[WHAT YOU NEED TO DO]
Filter the records for "Given" and keep each line that has it.

[MATERIAL TO PROCESS]
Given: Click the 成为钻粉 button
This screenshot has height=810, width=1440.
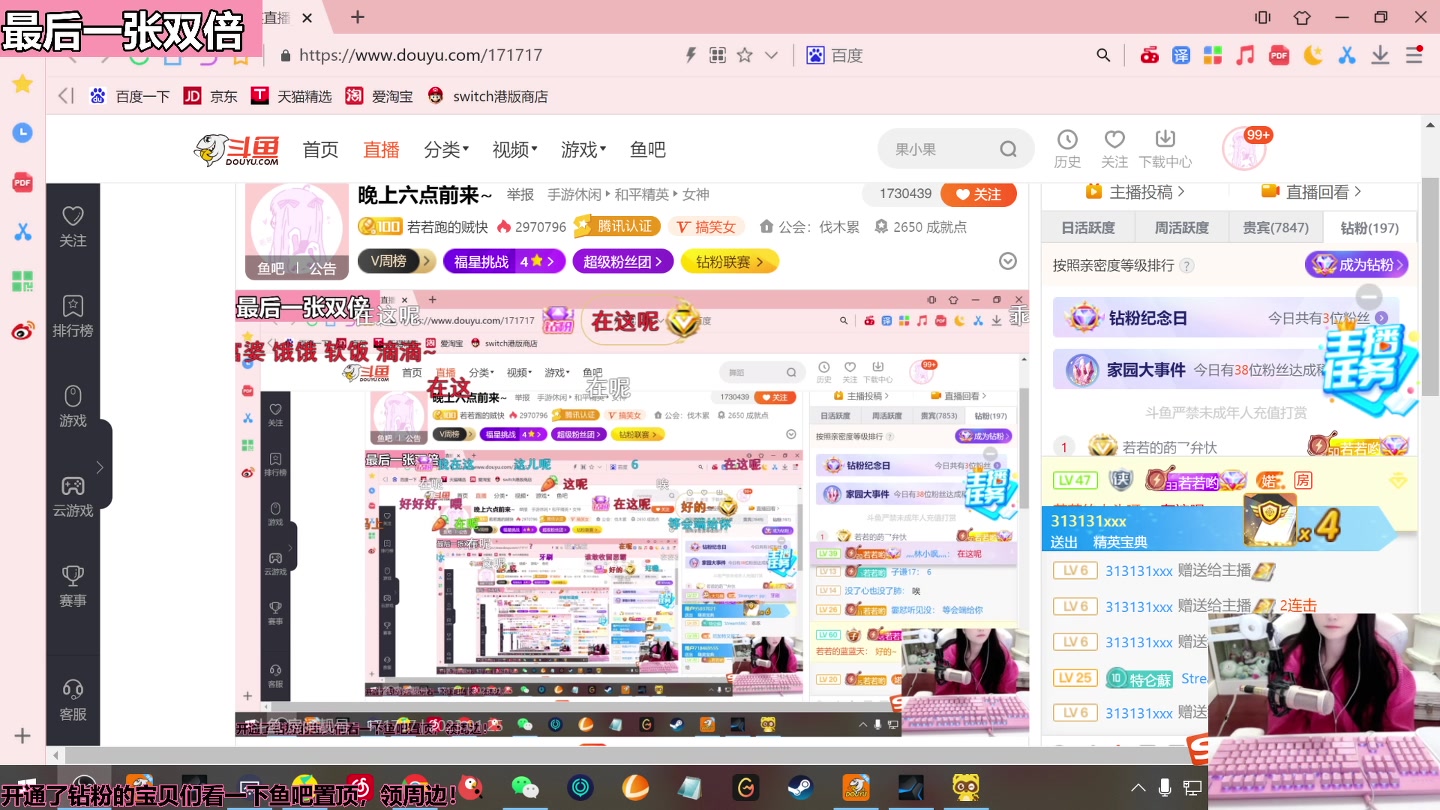Looking at the screenshot, I should 1356,264.

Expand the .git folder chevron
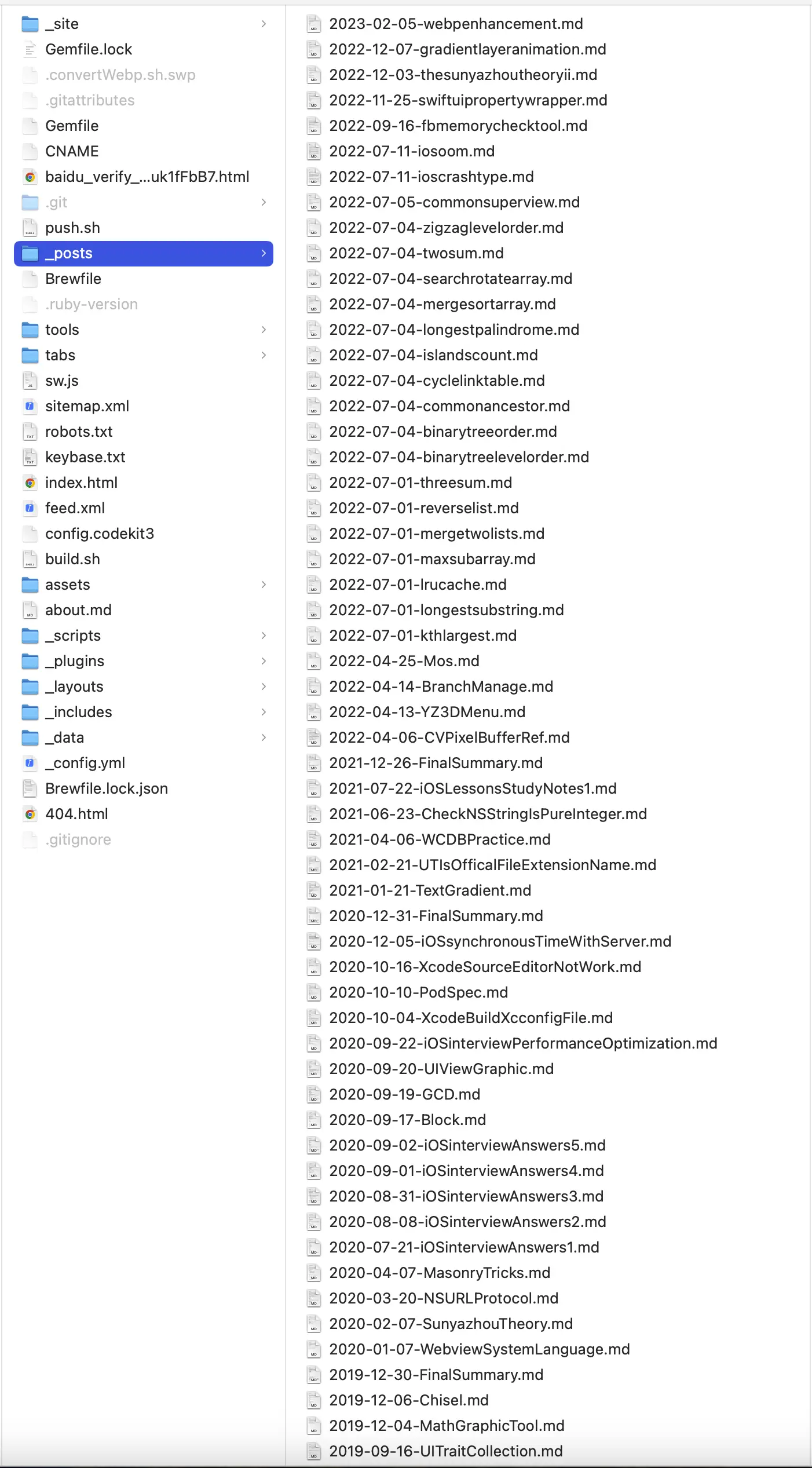(x=264, y=202)
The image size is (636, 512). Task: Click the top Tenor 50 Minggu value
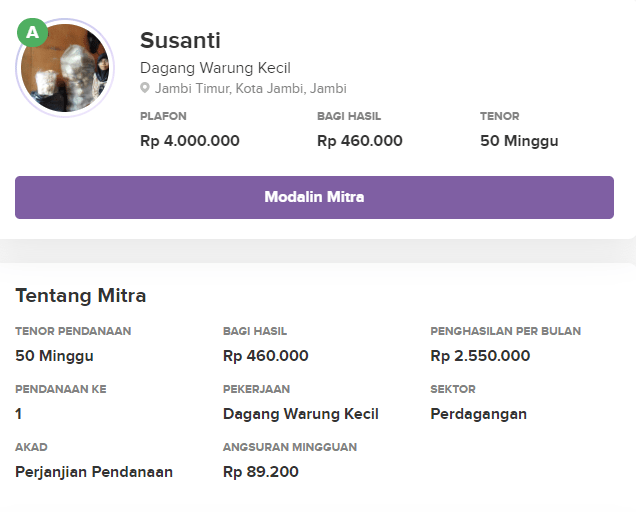(x=519, y=141)
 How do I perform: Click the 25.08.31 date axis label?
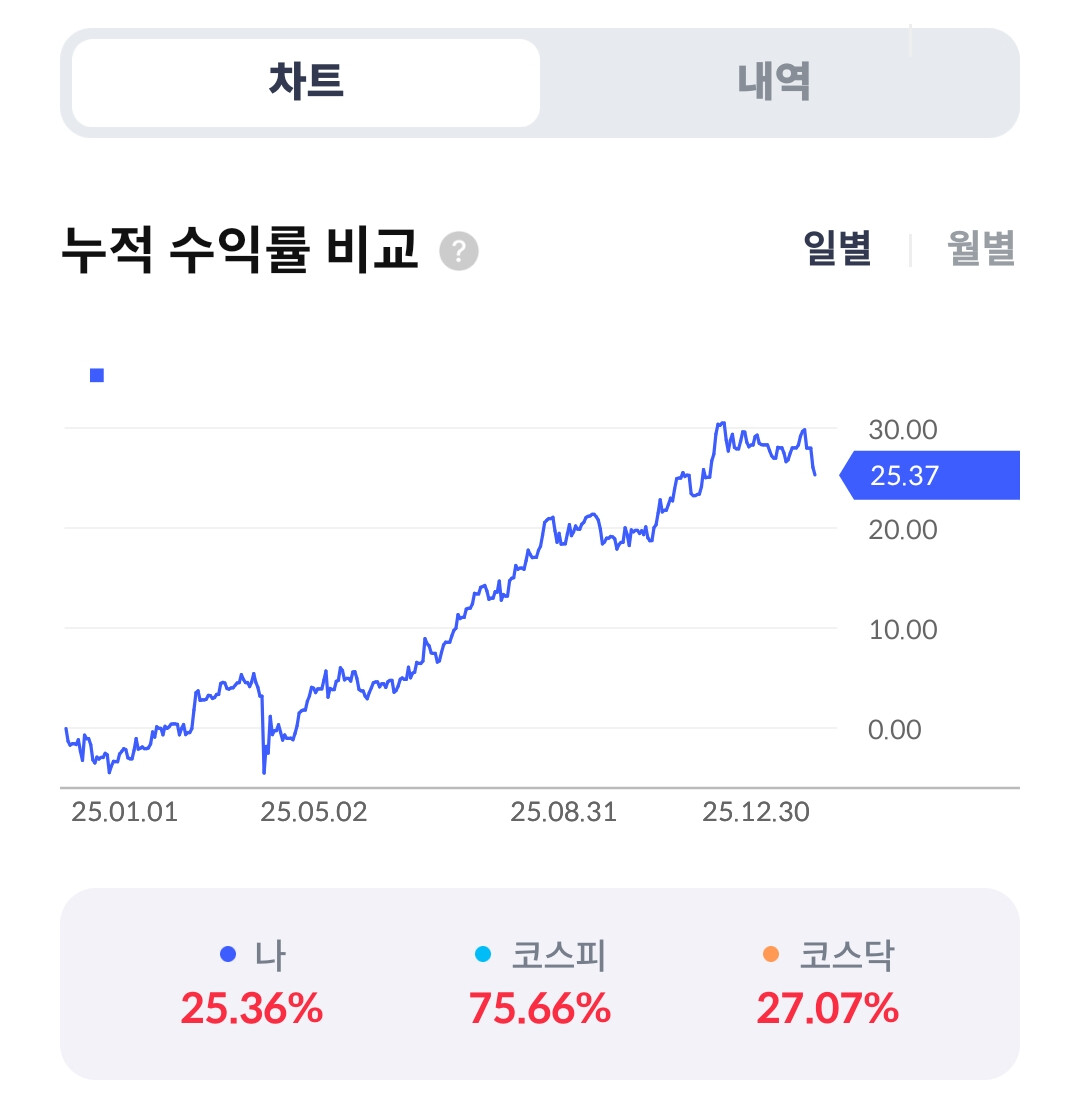point(563,812)
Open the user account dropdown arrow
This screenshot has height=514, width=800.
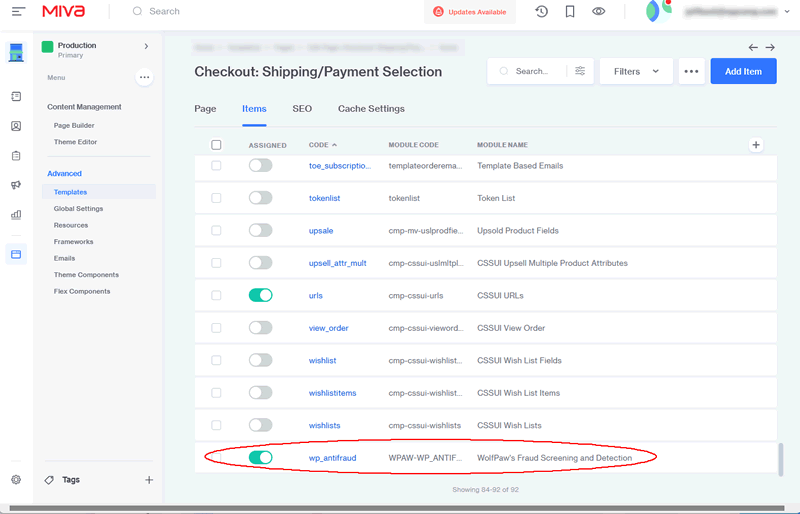tap(787, 11)
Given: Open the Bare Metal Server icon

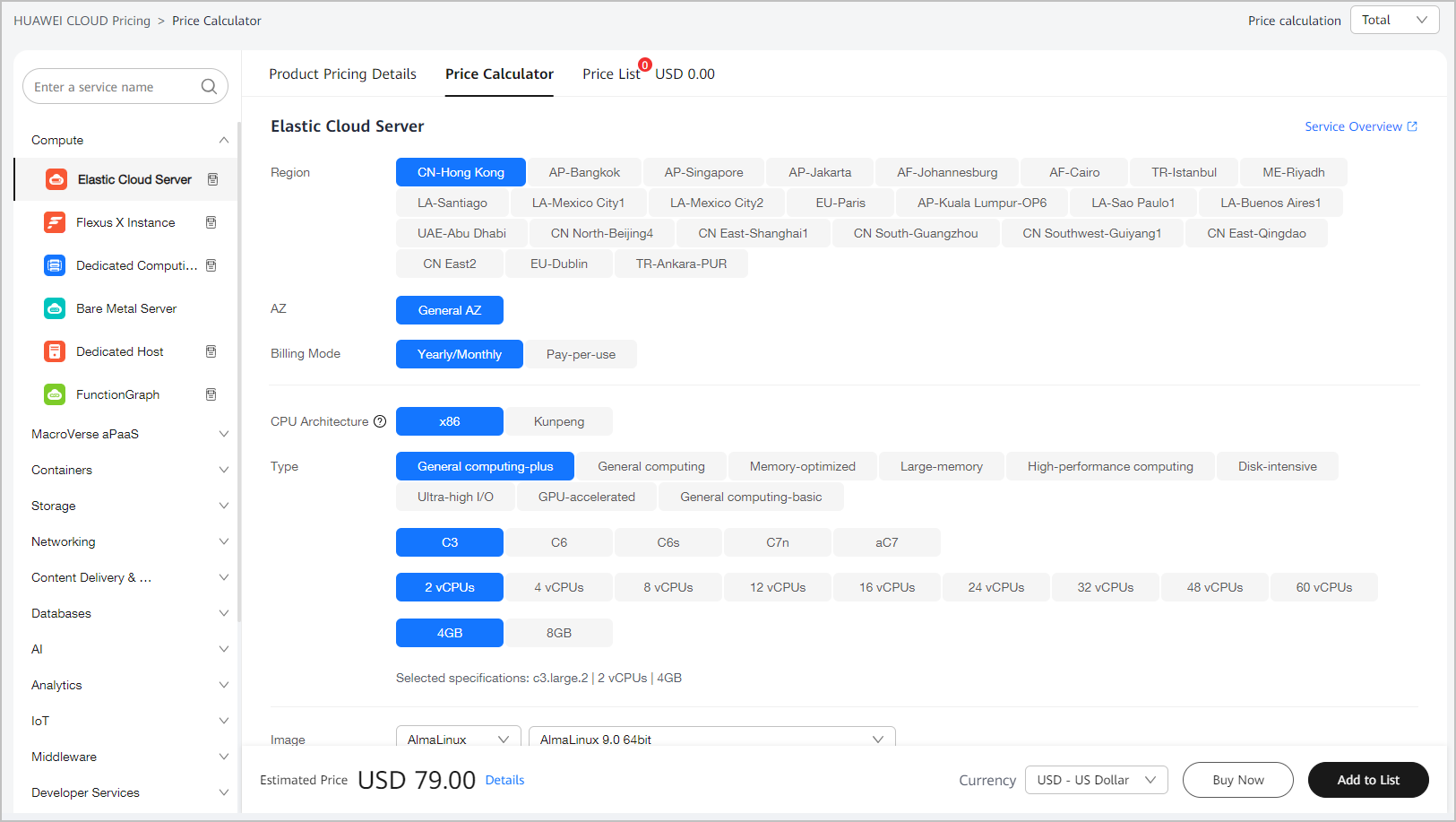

[FINISHED EXERCISE]
Given: Click the 成为钻粉 button
Given: Open the Bare Metal Server icon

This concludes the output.